[Data taken from a collection]
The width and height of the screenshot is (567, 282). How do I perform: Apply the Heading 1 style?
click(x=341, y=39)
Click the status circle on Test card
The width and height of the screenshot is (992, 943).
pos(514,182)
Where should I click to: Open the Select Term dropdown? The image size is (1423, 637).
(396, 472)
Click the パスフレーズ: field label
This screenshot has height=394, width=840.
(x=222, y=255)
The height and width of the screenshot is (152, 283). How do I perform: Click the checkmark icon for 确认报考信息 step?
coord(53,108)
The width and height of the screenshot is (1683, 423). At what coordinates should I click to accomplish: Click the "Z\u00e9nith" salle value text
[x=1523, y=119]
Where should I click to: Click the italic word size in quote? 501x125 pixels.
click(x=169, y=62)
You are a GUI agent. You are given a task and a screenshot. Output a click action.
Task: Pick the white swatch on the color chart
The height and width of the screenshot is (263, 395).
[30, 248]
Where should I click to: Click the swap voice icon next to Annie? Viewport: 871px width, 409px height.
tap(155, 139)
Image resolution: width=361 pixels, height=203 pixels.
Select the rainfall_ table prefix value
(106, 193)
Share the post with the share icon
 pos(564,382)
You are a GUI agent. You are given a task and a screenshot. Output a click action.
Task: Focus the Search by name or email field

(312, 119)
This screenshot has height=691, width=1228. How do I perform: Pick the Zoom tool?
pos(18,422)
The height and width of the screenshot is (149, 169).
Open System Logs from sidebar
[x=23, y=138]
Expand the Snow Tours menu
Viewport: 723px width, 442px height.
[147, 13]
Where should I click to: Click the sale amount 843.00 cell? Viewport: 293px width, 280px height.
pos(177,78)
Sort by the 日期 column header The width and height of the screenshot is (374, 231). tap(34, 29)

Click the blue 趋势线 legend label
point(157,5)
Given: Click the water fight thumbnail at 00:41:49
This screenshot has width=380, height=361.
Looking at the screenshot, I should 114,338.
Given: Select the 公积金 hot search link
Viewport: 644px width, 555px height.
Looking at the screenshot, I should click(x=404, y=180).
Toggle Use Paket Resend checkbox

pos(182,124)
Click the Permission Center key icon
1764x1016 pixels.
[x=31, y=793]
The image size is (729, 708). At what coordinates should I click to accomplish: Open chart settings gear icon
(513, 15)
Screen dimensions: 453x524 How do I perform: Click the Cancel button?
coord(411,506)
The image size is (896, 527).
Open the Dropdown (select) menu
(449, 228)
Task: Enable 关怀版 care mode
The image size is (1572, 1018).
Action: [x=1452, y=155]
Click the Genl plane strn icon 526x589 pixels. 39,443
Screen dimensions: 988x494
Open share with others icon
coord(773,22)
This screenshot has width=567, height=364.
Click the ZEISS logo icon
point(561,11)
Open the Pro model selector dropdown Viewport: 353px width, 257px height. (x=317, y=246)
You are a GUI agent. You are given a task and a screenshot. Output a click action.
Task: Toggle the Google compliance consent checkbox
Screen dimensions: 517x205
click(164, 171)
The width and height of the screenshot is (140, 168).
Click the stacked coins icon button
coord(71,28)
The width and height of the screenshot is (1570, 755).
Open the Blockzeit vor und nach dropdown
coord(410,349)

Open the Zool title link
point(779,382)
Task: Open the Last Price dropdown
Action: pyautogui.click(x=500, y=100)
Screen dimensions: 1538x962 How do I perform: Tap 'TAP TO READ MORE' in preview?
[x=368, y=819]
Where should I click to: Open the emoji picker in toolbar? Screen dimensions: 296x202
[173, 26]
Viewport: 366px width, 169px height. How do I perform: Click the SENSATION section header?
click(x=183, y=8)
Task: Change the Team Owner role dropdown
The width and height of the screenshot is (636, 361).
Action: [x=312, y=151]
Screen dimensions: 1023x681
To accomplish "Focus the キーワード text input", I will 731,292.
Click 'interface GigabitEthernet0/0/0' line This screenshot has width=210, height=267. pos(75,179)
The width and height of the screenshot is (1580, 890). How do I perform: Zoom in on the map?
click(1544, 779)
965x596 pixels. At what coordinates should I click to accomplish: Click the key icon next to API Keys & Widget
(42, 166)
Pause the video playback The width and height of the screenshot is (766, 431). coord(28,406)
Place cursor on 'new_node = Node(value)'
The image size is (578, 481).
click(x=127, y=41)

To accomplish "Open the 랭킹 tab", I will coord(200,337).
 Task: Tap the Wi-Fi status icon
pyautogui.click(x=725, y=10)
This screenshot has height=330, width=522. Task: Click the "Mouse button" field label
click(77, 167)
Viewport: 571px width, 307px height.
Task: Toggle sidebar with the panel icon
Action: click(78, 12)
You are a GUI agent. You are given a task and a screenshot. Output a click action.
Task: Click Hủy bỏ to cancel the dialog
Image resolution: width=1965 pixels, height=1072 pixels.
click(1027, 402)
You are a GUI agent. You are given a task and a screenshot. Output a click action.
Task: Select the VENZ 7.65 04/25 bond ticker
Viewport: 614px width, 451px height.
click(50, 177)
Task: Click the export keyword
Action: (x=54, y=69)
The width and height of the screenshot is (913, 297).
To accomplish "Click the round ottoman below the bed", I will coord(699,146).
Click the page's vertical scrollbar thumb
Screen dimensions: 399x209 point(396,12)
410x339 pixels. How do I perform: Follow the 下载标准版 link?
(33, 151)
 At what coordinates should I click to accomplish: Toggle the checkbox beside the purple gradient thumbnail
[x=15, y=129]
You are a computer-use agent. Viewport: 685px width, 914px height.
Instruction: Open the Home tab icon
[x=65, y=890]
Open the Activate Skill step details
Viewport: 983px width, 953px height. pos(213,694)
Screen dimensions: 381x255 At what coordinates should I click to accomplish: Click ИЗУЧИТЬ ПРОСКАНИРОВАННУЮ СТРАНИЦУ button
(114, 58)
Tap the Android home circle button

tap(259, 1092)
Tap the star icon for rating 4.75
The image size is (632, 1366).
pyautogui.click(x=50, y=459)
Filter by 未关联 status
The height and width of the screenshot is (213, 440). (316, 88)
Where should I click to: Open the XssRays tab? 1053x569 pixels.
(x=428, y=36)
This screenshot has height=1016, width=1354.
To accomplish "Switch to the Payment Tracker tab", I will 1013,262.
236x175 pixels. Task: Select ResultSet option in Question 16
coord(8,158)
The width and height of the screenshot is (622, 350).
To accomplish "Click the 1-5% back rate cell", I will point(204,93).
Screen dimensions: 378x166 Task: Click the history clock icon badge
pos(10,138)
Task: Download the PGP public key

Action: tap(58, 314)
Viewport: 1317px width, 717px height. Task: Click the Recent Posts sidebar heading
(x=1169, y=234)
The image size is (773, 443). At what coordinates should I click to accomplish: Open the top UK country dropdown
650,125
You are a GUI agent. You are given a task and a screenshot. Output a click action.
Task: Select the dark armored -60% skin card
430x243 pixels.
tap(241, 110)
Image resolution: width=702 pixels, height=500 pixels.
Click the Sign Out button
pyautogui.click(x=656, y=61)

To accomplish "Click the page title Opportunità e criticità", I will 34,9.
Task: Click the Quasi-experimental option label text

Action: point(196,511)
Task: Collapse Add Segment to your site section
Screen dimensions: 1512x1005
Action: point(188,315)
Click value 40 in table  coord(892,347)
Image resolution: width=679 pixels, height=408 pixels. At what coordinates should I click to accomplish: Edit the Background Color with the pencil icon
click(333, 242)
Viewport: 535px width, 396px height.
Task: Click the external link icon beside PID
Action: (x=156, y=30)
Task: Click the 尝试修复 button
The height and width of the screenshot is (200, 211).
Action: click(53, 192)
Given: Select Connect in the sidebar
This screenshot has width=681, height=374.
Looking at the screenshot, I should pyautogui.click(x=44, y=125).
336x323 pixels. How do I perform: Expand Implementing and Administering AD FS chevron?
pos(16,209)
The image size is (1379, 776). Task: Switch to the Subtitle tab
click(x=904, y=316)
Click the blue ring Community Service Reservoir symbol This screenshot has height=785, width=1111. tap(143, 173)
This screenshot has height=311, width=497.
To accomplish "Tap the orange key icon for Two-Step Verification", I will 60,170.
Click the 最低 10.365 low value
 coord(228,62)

**Goal of the exercise:** Copy the records word for word, from the start of the records through the line containing "pos(564,382)".

**Solved problem:**
The width and height of the screenshot is (567, 282). How do I perform: Apply the Heading 1 style?
click(x=341, y=39)
Click the status circle on Test card
The width and height of the screenshot is (992, 943).
pos(514,182)
Where should I click to: Open the Select Term dropdown? The image size is (1423, 637).
(396, 472)
Click the パスフレーズ: field label
This screenshot has height=394, width=840.
(x=222, y=255)
The height and width of the screenshot is (152, 283). How do I perform: Click the checkmark icon for 确认报考信息 step?
coord(53,108)
The width and height of the screenshot is (1683, 423). At what coordinates should I click to accomplish: Click the "Z\u00e9nith" salle value text
[x=1523, y=119]
Where should I click to: Click the italic word size in quote? 501x125 pixels.
click(x=169, y=62)
You are a GUI agent. You are given a task and a screenshot. Output a click action.
Task: Pick the white swatch on the color chart
The height and width of the screenshot is (263, 395).
[30, 248]
Where should I click to: Click the swap voice icon next to Annie? Viewport: 871px width, 409px height.
tap(155, 139)
Image resolution: width=361 pixels, height=203 pixels.
Select the rainfall_ table prefix value
(106, 193)
Share the post with the share icon
 pos(564,382)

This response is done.